治同様に侑もなまえさんには呆れるほどにベタ惚れで、基本的には彼女のためならとことん尽くす男であるが、今日のように聞いて欲しくないことがある時にはこちらの方が厄介だった。

なまえさんの目の前にある顔がにこぉと不気味に笑う。
わかる者にはわかる、人でなしの笑顔だ。

「なまえちゃん、なんで何も教えてくれへんの?俺らのこと信用できへん?」
「そんなことないけど…」
「ほんなら、どこ行って………あ?」

話をしていた侑から急に笑みが消えた。
そしてその顔つきが、みるみる内に引きつる。

「血の臭いや!なまえちゃん、どっか怪我しとる!?」
「なんやと!?怪我!?」
「きゃっ…!」

侑の言葉に瞬時に顔色を変えた治があっという間になまえさんの体を抱き上げ、傷の有無を確かめにかかった。

「ま、待って、怪我なんてしてへんよ…!」

なまえさんが声を上げるが、こうなると双子は確認するまで引き下がりはしない。
二人にとってはなまえさんが第一で、二など無いからだ。
侑も治も、幼い頃からいつもなまえさんの側にいて守ってきた。
だがそれがあまりにも過保護であるため、なまえさんはたまに困ったりもしている。

「侑、治。なまえさんは怪我なんてしてないよ。

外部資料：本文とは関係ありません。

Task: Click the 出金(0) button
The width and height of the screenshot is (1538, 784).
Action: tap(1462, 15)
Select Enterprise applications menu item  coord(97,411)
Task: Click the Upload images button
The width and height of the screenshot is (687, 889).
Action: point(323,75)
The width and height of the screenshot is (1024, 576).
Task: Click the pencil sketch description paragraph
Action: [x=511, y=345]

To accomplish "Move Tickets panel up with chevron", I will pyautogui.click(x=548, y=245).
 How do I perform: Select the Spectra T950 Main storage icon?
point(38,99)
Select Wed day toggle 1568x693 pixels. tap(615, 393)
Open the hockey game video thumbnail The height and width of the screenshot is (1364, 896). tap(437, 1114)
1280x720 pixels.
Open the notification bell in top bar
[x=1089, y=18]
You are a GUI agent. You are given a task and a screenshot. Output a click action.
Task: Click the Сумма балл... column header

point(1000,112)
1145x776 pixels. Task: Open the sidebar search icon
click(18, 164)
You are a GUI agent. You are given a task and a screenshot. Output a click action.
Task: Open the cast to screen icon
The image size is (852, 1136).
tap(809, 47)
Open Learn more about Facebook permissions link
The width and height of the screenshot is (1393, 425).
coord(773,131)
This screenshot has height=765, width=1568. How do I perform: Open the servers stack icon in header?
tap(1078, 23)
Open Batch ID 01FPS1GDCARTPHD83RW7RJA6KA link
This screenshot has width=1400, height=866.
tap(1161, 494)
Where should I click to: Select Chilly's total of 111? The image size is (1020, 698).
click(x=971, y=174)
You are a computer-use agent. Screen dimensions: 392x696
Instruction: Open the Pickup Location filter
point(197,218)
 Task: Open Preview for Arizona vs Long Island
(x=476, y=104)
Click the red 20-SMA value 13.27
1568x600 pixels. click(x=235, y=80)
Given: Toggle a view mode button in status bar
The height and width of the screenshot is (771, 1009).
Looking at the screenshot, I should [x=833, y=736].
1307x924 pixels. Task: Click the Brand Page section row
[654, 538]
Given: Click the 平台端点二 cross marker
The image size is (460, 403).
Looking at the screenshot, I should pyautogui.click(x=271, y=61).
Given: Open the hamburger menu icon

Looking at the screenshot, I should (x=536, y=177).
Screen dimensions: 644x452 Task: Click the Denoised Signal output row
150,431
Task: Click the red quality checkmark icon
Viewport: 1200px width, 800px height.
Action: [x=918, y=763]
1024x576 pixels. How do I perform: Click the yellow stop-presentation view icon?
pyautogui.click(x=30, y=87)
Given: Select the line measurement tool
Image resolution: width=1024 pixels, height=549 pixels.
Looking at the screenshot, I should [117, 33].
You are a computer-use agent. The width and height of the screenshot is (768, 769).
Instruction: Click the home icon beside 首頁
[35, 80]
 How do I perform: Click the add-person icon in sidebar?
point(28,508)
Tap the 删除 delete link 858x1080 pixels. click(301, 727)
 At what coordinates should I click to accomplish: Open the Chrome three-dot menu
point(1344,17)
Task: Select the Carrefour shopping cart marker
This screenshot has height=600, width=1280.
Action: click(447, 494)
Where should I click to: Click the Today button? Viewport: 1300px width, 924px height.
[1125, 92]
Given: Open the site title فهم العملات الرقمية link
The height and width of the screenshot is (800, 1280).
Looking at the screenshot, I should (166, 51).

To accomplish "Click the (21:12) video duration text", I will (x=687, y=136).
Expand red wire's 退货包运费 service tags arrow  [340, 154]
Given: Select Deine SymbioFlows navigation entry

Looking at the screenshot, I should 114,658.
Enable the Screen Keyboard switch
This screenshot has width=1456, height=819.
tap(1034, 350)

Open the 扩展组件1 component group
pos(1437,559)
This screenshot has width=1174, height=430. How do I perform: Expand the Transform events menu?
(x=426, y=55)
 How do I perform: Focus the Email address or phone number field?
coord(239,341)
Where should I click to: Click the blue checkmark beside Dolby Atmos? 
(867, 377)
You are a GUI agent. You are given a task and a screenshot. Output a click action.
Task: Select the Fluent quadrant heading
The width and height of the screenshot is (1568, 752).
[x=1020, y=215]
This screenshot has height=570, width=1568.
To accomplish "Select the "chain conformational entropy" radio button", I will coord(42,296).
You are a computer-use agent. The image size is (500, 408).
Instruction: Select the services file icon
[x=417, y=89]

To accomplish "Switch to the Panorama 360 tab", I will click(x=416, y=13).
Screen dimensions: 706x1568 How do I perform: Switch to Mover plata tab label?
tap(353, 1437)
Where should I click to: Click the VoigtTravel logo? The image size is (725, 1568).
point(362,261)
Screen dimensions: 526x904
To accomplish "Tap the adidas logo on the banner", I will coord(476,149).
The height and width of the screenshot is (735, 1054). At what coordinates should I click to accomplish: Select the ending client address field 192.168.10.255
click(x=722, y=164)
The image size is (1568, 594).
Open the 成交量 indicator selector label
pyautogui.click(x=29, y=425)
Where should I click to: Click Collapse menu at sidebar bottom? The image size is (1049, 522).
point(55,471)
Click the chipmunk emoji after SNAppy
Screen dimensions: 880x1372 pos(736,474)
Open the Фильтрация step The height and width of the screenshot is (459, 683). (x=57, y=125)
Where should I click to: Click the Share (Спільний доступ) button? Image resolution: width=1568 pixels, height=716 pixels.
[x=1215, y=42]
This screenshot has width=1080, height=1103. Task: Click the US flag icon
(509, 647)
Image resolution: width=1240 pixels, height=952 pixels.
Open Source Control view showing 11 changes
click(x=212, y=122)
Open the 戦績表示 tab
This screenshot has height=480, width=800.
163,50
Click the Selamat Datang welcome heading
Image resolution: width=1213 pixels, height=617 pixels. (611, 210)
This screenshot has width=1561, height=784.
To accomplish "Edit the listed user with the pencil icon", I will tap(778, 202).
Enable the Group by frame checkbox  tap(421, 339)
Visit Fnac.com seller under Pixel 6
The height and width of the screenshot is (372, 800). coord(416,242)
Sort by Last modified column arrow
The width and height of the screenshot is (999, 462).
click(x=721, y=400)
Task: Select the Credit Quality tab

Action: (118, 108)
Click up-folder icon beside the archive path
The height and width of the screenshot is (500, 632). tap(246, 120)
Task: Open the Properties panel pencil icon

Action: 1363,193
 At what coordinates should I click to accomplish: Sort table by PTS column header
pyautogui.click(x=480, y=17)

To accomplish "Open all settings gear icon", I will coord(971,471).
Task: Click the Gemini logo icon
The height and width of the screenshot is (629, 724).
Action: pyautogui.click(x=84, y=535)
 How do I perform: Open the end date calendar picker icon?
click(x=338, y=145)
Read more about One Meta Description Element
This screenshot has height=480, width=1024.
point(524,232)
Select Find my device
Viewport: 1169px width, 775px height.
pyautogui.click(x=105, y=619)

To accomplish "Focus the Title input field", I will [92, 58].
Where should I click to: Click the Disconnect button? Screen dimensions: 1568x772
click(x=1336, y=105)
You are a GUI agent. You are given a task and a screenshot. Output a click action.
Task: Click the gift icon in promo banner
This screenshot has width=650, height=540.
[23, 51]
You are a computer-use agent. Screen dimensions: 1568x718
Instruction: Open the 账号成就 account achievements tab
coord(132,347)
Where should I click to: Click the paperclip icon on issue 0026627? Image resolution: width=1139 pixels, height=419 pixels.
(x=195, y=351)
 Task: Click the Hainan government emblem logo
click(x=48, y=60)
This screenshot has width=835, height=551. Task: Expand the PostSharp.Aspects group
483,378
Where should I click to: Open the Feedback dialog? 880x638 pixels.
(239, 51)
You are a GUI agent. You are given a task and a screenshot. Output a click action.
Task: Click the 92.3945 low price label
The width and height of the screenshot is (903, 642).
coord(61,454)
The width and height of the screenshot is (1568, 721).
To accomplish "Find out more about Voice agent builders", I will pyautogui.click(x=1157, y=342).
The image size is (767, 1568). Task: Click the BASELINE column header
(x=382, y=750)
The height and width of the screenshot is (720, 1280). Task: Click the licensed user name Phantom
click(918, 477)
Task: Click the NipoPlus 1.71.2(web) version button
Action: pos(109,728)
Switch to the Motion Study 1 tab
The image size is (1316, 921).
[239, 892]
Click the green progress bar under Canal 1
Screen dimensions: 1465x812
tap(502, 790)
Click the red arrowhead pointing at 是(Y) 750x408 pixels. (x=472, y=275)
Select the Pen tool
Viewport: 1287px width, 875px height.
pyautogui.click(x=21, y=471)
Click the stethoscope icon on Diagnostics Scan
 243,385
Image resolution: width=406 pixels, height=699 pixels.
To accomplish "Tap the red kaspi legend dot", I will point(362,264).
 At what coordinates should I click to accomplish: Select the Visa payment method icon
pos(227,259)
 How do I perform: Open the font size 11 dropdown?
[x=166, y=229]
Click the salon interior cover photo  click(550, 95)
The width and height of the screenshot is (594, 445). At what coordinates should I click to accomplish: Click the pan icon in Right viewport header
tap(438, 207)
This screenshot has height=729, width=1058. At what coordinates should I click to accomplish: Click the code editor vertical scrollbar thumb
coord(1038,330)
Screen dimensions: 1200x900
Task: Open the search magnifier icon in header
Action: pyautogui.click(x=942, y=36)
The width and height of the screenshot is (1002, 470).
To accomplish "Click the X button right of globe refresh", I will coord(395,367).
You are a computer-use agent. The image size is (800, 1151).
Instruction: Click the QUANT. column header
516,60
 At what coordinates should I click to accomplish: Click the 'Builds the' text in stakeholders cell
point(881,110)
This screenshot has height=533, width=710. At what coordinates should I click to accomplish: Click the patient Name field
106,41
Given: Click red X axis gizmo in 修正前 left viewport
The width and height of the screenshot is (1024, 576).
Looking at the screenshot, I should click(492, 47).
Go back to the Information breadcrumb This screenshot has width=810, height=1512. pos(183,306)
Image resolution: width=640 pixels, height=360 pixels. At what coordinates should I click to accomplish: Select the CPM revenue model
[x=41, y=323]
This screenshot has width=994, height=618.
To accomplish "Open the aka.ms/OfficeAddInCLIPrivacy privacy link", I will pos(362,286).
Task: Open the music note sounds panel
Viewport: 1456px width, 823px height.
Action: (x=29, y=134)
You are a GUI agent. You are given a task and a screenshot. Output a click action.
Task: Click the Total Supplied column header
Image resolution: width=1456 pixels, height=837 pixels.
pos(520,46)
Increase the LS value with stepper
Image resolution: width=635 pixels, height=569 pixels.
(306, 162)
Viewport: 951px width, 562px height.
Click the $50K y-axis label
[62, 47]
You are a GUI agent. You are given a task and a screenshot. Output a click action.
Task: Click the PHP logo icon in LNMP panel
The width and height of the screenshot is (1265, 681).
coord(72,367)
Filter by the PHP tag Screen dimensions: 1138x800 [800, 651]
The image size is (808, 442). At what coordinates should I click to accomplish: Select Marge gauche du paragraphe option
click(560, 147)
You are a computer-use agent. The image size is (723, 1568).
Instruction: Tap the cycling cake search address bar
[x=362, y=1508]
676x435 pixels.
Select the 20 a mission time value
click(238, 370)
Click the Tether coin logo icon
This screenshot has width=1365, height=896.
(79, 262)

道の途中で人殺しと行き合ったもんだから、その臭いが移ったんだろうね」  
「!角名くん、それは言ったら…」
「「人殺しィ!?」」

双子の視線が俺となまえさんがたどってきた道へと素早く移る。
当然だが、人影や刃物のぎらつきなどもうどこにもない。
ふう、と息を吐いた治がゆっくりとこちらへと視線を戻す。

「…角名、疑って悪かったわ」
「別に気にしてないよ」
「なまえちゃん、怖かったよな。はよ屋敷に帰ろう」
「うん…」

侑がなまえさんの背に手をかけて帰りを促した。
その後を治が追い、俺も最後尾をついて歩く。

流れる雲が再び月を覆った。
訪れた深い闇の中へと四人が姿を消す。
どこか遠くの方で狐が、こぉんと鳴いているのが聞こえた。